注意以下match规则,它将匹配来自cluster.local/ns/default/sa/bookinfo-productpage的sa服务的请求,如果ns不是default,请替换source.user中的default字段

match: destination.labels["app"] == "details" && source.user == "cluster.local/ns/default/sa/bookinfo-productpage"

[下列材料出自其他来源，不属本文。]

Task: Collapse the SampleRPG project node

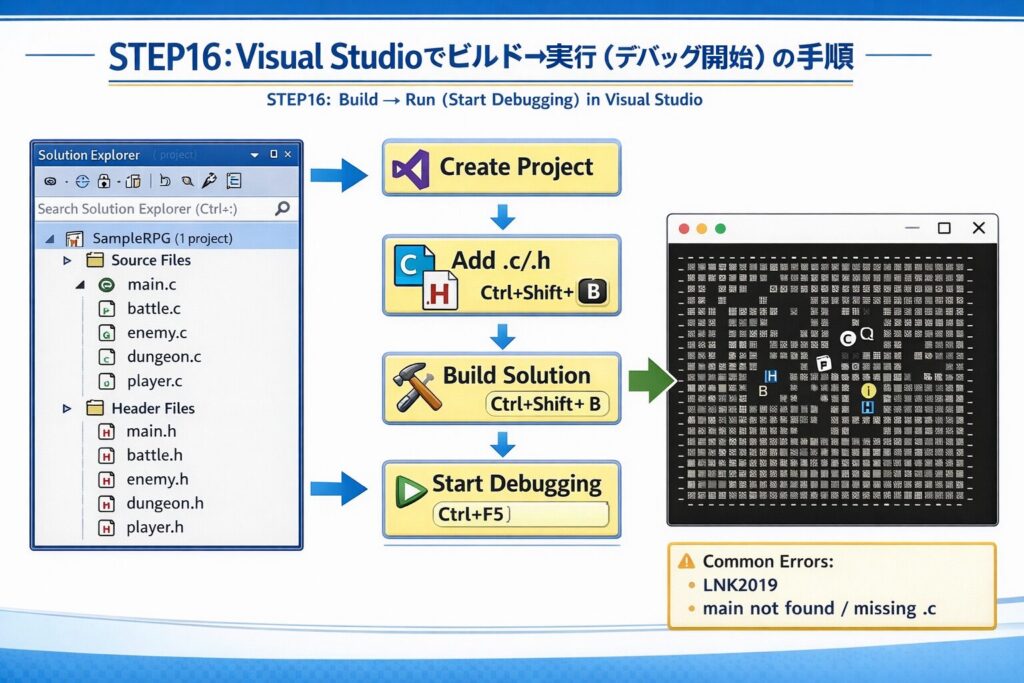Action: point(48,239)
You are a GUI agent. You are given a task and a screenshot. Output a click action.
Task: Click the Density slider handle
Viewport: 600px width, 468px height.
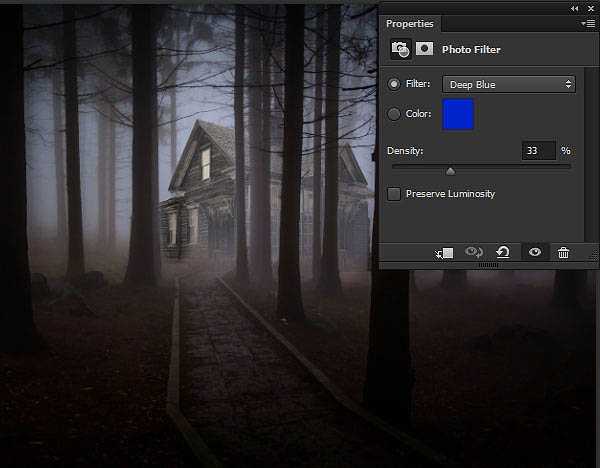(450, 171)
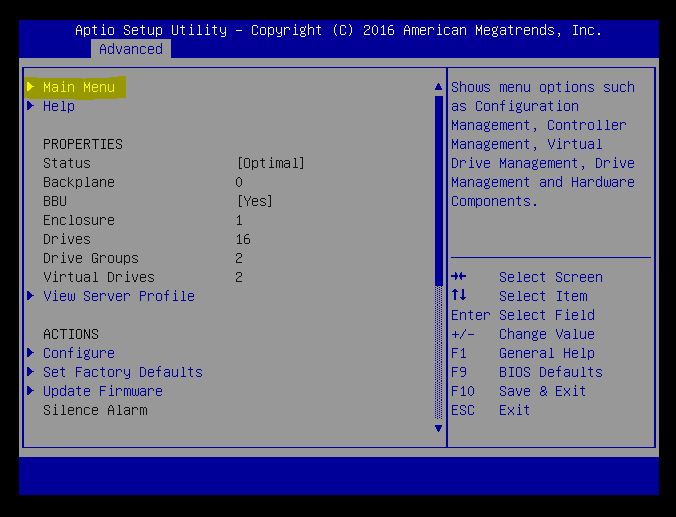This screenshot has width=676, height=517.
Task: Select the Silence Alarm action
Action: pyautogui.click(x=95, y=410)
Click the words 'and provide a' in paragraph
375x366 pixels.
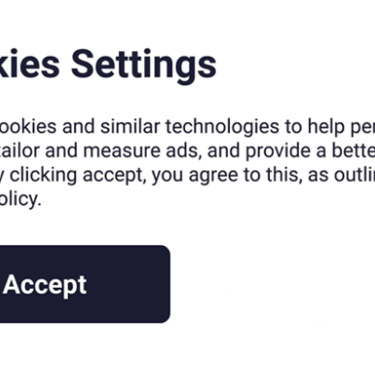(x=267, y=151)
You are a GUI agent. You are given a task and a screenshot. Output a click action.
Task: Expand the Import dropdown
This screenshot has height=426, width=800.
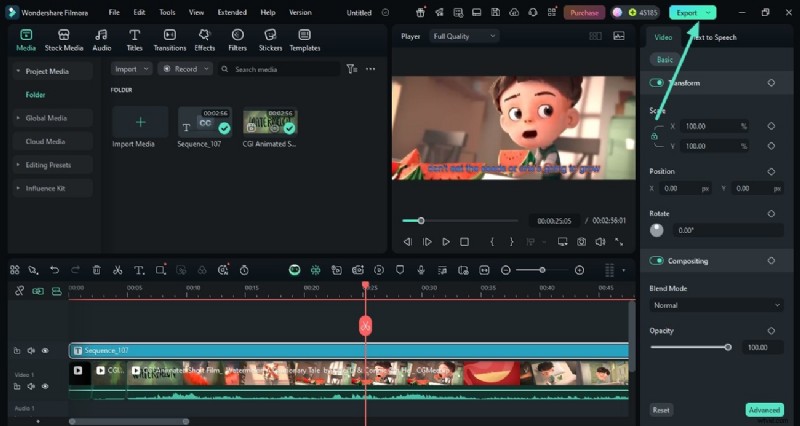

刷新productpage页面,你会看到这个消息在页面的左下部分,"",这证实从productpage到details的请求被拒绝.

清理现场

#cat <<EOF | istioctl delete -f -
apiVersion: "config.istio.io/v1alpha2"
kind: denier
metadata:
  name: denyproductpagehandler
spec:
  status:
    code: 7
    message: Not allowed
---
apiVersion: "config.istio.io/v1alpha2"
kind: checknothing
metadata:
  name: denyproductpagerequest
spec:
---
apiVersion: "config.istio.io/v1alpha2"
kind: rule
metadata:
  name: denyproductpage
spec:
  match: destination.labels["app"] == "details" && source.user == "cluster.local/ns/default/sa/bookinfo-productpage"
  actions:
  - handler: denyproductpagehandler.denier
    instances: [ denyproductpagerequest.checknothing ]
EOF
# istioctl delete DestinationRule example-1 -n default
# istioctl delete policy example-1 -n default

遇到的坑:

如果不启用mtls,将会在istio-policy服务中看到如下错误

input set condition evaluation error: id='6', error='lookup failed: 'source.user''